● EXERCISE PROMPT: Show every line of the material that follows in which the word "Task" occurs.

-- PROVIDED DATA follows --

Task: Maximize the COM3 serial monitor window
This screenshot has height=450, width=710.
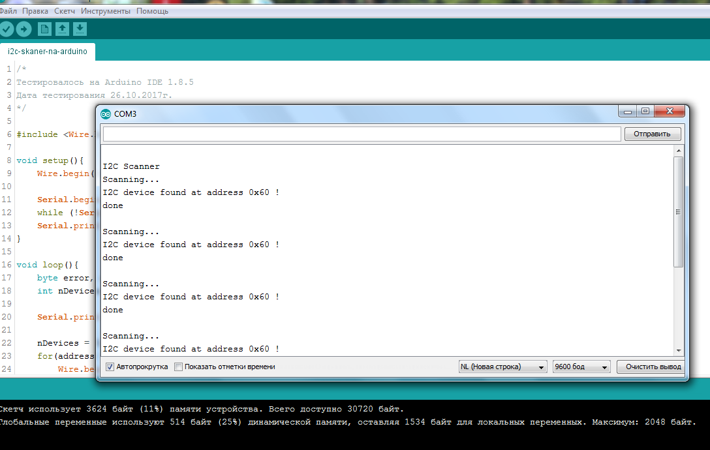Action: [645, 112]
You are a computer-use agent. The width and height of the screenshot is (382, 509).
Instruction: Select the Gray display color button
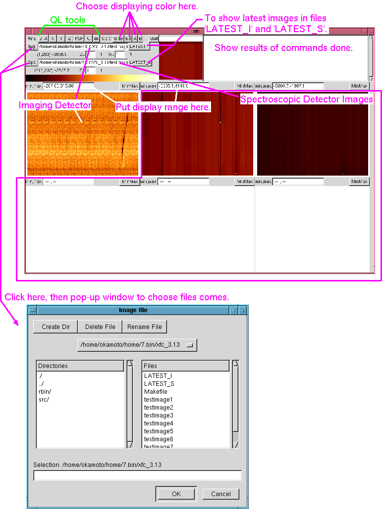click(118, 38)
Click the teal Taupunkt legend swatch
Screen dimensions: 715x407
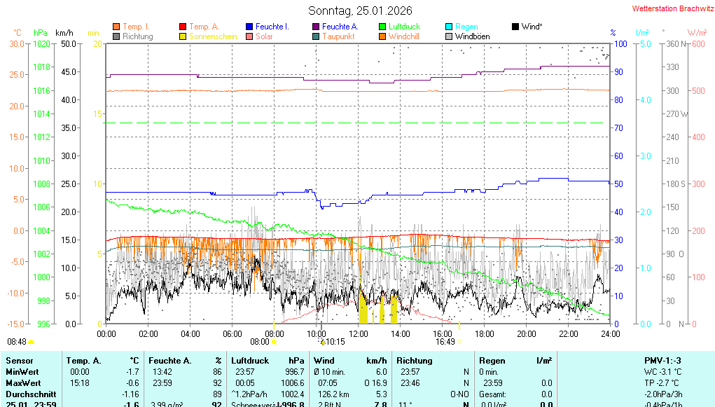316,36
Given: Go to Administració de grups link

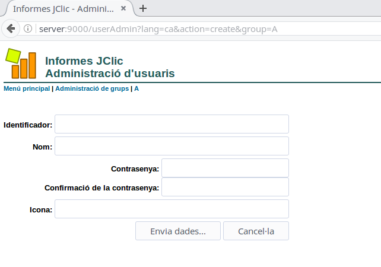Looking at the screenshot, I should coord(92,88).
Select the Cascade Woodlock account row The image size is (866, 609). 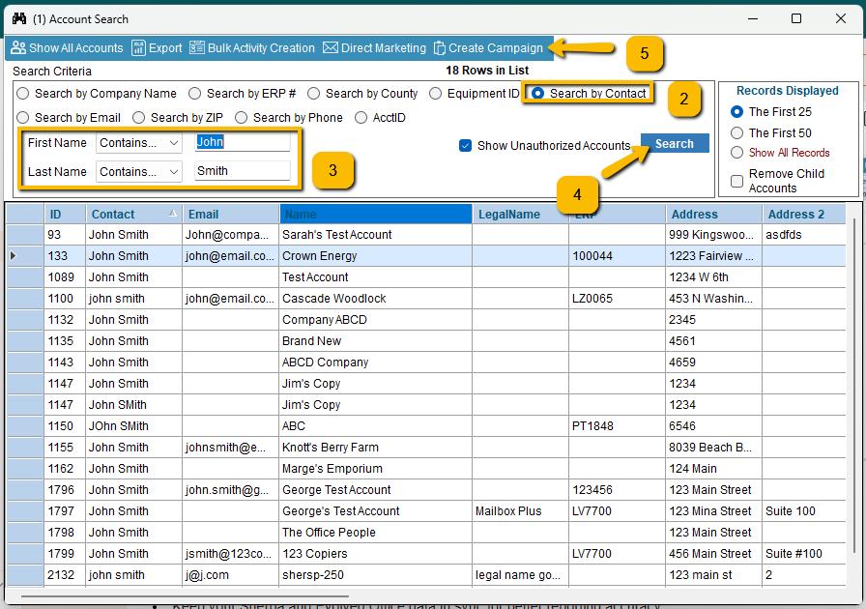(x=333, y=299)
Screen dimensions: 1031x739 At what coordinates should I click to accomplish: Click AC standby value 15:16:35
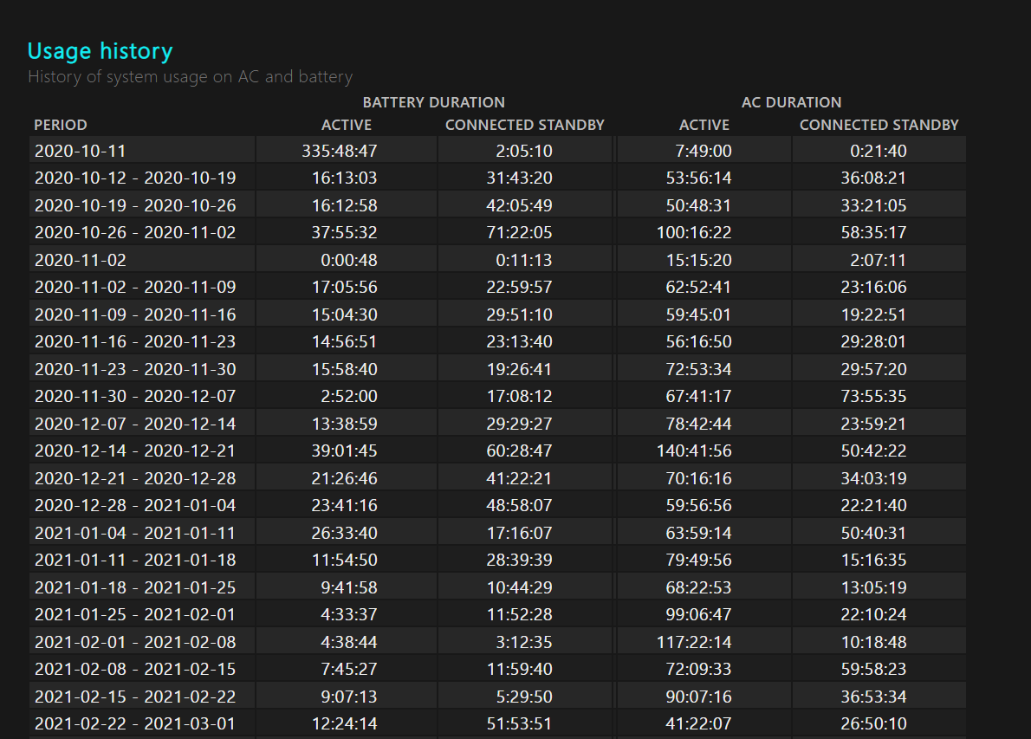click(x=874, y=561)
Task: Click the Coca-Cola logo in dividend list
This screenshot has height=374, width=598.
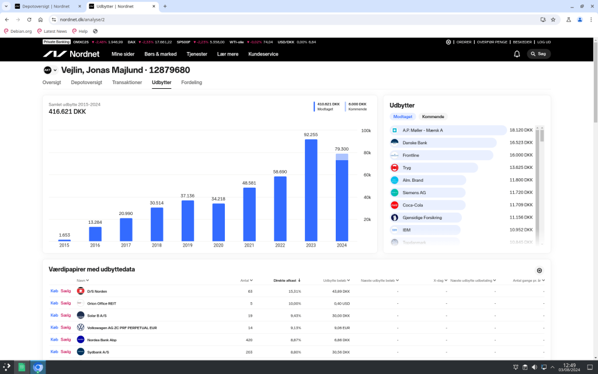Action: 395,205
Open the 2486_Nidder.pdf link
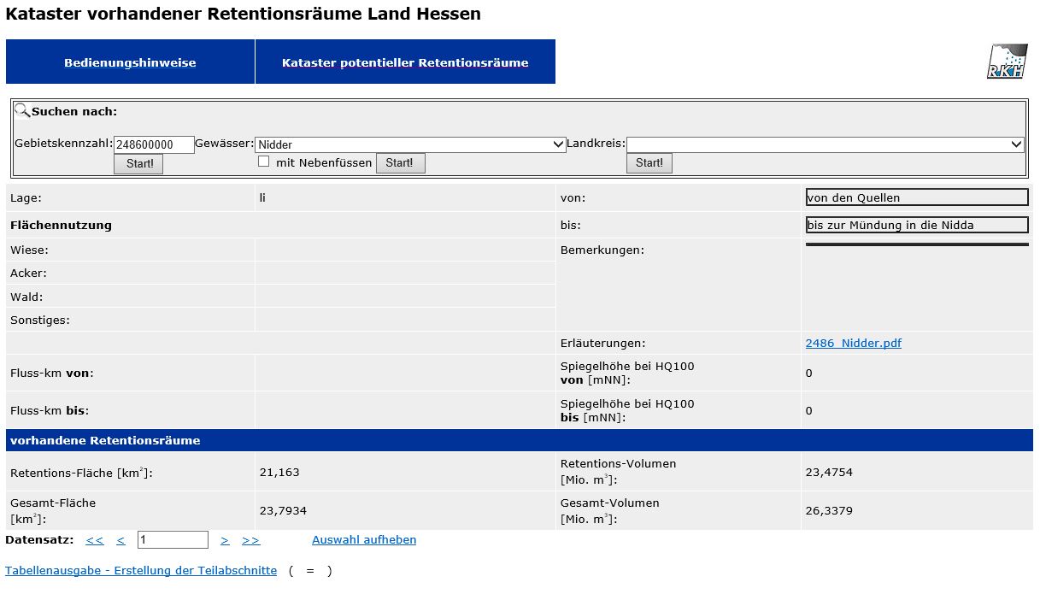Viewport: 1046px width, 594px height. coord(853,344)
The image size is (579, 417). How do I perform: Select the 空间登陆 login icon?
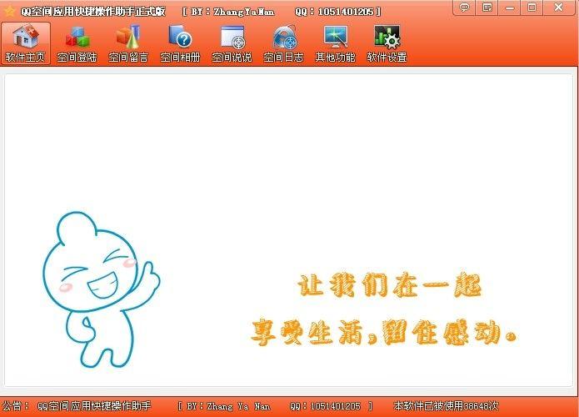coord(77,43)

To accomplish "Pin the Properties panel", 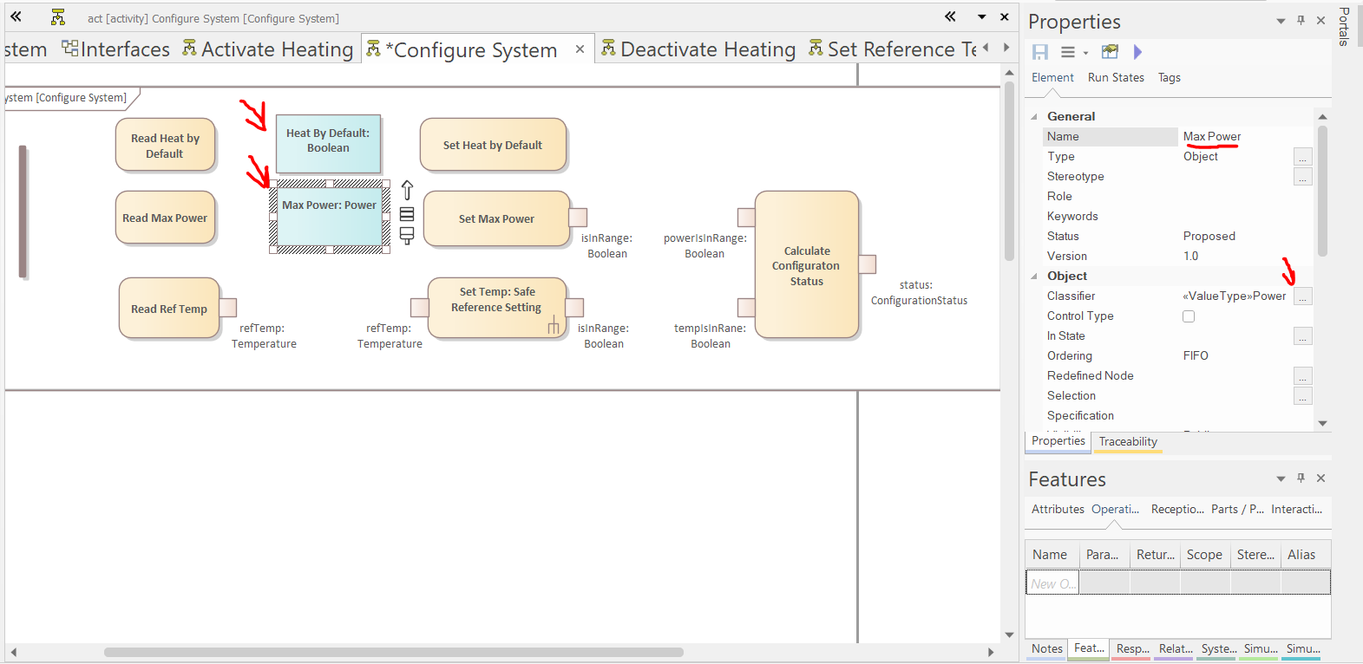I will [1301, 20].
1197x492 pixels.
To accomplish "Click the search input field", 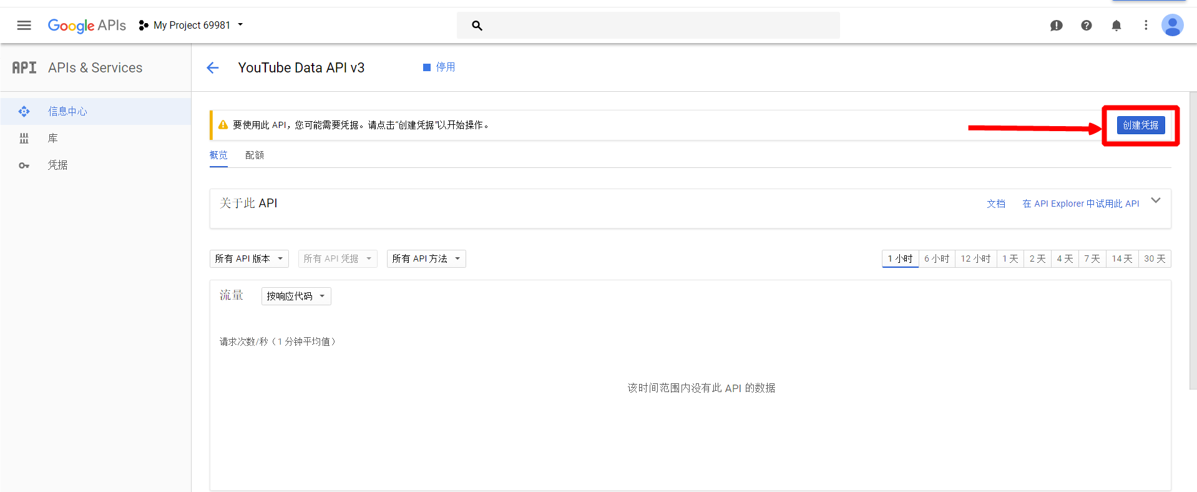I will coord(655,26).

-- PROVIDED DATA concluded --

● SOLUTION:
Task: Maximize the COM3 serial monitor window
Task: Click the Coca-Cola logo in dividend list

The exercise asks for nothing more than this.